▶ _Exercise directions_
In the records below, begin at the line containing "Viewport: 855px width, 682px" and end at the line containing "Task: Click the Union Jack flag in the video"; quote every line in that span exactly, including both boundary lines, and no others.

---------- Provided records

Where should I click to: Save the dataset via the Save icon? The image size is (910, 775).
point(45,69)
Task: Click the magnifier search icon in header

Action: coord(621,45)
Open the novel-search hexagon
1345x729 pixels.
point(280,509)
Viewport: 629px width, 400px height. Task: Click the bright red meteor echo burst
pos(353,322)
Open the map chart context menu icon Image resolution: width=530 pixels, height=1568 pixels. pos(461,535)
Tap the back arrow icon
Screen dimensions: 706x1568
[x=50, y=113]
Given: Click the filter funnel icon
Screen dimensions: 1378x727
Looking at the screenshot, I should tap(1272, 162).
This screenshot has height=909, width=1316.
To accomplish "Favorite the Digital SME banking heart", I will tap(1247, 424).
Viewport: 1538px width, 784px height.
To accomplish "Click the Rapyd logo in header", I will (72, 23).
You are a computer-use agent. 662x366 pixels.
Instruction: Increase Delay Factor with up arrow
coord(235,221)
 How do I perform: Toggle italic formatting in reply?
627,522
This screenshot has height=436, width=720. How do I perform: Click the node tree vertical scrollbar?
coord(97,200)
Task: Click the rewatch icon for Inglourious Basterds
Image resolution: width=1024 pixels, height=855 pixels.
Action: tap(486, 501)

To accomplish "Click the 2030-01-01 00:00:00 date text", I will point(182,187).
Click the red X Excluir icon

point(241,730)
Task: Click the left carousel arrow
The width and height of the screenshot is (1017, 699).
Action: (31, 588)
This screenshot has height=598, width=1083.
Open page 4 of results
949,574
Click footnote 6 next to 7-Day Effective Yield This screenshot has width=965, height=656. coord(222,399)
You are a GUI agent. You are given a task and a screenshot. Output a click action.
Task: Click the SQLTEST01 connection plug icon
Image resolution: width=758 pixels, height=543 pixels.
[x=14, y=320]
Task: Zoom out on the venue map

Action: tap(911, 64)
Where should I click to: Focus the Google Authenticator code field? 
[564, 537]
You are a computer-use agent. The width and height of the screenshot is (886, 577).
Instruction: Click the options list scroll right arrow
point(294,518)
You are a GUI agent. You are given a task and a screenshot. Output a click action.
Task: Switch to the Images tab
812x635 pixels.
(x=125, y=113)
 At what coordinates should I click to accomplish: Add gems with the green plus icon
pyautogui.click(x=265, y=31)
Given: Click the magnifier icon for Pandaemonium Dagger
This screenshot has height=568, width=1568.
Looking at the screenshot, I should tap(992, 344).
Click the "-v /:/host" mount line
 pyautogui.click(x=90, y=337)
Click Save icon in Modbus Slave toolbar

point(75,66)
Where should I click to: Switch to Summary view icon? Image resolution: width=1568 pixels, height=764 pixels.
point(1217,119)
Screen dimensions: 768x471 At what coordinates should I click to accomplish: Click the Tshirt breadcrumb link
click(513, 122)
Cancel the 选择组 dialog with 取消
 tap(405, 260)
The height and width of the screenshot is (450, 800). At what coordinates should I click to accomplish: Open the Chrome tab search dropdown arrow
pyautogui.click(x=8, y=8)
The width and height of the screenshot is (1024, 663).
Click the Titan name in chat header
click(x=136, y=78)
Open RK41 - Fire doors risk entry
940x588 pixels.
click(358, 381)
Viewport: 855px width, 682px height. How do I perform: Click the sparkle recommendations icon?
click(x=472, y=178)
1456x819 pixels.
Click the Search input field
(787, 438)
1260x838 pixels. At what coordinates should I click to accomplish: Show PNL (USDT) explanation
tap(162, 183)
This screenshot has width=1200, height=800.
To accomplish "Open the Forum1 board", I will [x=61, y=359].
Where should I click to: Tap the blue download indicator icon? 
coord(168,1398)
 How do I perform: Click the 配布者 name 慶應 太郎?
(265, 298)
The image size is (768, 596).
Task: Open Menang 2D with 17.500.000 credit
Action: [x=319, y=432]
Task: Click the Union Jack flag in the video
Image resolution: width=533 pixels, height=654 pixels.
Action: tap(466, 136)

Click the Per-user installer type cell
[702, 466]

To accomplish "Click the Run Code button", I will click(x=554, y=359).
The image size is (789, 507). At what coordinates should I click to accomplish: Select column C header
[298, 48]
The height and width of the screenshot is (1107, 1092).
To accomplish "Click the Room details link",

--------------------

▶ _The answer_
Viewport: 855px width, 682px height. How do I perform: Click the sparkle recommendations icon?
click(x=472, y=178)
1456x819 pixels.
Click the Search input field
(787, 438)
1260x838 pixels. At what coordinates should I click to accomplish: Show PNL (USDT) explanation
tap(162, 183)
This screenshot has width=1200, height=800.
To accomplish "Open the Forum1 board", I will [x=61, y=359].
Where should I click to: Tap the blue download indicator icon? 
coord(168,1398)
 How do I perform: Click the 配布者 name 慶應 太郎?
(265, 298)
The image size is (768, 596).
Task: Open Menang 2D with 17.500.000 credit
Action: [x=319, y=432]
Task: Click the Union Jack flag in the video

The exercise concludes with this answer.